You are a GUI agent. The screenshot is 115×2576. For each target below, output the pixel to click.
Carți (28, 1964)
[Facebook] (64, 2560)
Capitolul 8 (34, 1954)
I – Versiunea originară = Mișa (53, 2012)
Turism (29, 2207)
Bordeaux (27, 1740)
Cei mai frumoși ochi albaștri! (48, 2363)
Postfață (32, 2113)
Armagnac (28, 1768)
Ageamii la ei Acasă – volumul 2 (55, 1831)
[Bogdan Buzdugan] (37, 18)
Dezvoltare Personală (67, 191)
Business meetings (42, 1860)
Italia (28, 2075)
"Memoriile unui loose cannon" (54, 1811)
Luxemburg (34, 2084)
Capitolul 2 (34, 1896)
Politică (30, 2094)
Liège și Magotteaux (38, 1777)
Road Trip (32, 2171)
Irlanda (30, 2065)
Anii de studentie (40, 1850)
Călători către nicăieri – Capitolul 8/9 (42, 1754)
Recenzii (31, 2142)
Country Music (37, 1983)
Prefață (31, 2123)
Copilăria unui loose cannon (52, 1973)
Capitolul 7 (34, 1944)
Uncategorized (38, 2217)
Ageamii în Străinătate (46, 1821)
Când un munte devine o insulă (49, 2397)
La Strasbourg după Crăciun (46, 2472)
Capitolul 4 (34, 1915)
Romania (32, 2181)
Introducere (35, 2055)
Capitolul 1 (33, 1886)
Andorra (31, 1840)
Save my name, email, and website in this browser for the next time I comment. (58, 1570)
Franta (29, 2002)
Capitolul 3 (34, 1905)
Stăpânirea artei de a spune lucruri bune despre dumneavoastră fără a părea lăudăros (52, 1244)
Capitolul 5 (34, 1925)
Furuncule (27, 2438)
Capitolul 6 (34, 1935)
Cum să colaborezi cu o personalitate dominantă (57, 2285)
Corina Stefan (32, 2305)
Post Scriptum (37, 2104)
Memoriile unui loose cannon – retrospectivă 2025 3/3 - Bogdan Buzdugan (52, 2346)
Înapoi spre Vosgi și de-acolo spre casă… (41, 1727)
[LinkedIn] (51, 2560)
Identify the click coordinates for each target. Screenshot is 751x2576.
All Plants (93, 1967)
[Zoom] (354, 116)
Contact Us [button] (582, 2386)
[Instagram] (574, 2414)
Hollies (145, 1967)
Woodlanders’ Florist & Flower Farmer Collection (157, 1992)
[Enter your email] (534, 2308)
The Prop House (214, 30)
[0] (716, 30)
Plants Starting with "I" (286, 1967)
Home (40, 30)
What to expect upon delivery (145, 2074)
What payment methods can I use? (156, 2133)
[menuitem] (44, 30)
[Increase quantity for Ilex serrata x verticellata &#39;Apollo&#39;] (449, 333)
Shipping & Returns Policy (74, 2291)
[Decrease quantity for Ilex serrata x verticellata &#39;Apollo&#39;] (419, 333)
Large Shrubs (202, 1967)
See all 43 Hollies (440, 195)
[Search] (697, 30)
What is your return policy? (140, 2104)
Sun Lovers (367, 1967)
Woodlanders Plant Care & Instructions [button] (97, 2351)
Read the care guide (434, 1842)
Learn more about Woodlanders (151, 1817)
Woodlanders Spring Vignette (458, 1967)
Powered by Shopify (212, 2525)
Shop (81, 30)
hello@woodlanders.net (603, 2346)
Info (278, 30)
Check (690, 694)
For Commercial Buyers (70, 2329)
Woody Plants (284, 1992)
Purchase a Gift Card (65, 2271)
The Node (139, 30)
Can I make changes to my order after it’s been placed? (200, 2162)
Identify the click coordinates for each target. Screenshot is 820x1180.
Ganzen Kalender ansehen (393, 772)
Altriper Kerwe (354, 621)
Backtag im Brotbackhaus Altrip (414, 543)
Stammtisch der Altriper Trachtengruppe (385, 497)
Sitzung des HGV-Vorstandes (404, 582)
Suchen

■ **WORK REQUIRED**: Where a line in the material contains "Altriper", copy that line.

■ **EXERCISE RESULT**:
Altriper Kerwe (354, 621)
Stammtisch der Altriper Trachtengruppe (385, 497)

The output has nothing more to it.